Following new landlord legislation, all landlords have two options for obtaining rent under the scheme:
1) in full and by paying tax via a self-assessment if HMRC allow this
2) by having tax deducted at source by the letting agent or tenant, and subsequently paid to HMRC on a quarterly basis.
Option 1 requires the landlord to first complete and submit form NRL1i. Once approved, HMRC will send a notice to the letting agent or tenant which gives authorisation for rent to be transferred to the landlord in full.
Option 2 requires the letting agent or tenant to deduct tax at the basic rate and subsequently pay this to HMRC on a quarterly basis. An annual return must then also be completed and sent to HMRC.
Failure to comply with overseas landlord tax regulation can result in significant fines.
Planning Permission
In most cases, planning permission is not required to rent out a property. Landlords that choose to create a House in Multiple Occupation (HMO) may however be required to obtain planning permission to do so, dependant on the size and location of the property.
Nottingham City Council for instance, have implemented a citywide Planning policy known as an Article 4 Directive.

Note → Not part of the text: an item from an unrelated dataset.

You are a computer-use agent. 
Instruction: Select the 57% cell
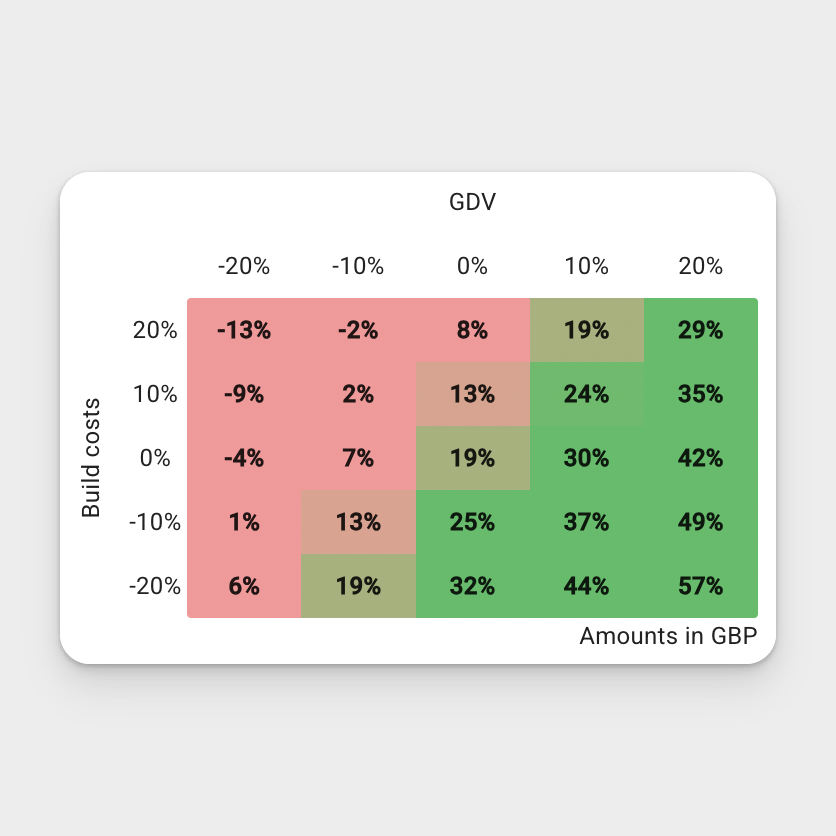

Any landlord wishing to rent a property to more than 2 unrelated parties within the Nottingham City Council jurisdiction is required to obtain planning permission to do so.
Obtaining the planning permission to operate a HMO within an Article 4 location can be a very difficult task, and in most cases this request will be declined by the Councils planning department. Whilst obtaining planning permission isn’t an impossible task, we advise all landlords that wish to create a HMO to contact us in the first instance for advice before purchasing or converting the property.
Tenancy Fees
The Tenant Fees Act was introduced in 2019 to prevent Landlords and Letting Agents from charging unfair fees to Tenants. The act contains specific new landlord rules surrounding what fees can and cannot be charged. Ultimately, the only payments that landlords and letting agencies can charge to tenants are as follows:
- Rent
- Security Deposit (capped at 5 weeks rent where the total annual rent is less than £50,000)
- Holding Deposit (capped at 1 weeks rent)
- Payments relating to the earlier termination of the Tenancy (for instance re-letting fees)
- Payments relating to the variation of a Tenancy (capped at £50 or a ‘reasonably incurred’ figure)
- A default fee for late payment of rent (there are further rules surrounding this)
- A default fee for replacement of a lost key or security device (there are further rules surrounding this)
A breach of the legislation can result in a fine of up to £5,000 or a banning order in more serious cases.
Summary
It’s becoming quite clear that UK government aren’t taking things lightly when it comes to professionalising the rental sector. Gone are the days when landlords can simply buy a property and draw up a tenancy agreement. Instead, dedicated enforcement teams and savvier tenants are cracking down on those who don’t obey the rules.
Landlords simply cannot be too careful when it comes to ensuring that regulations are met. Did you know that there are over 100 individual pieces of legislation currently?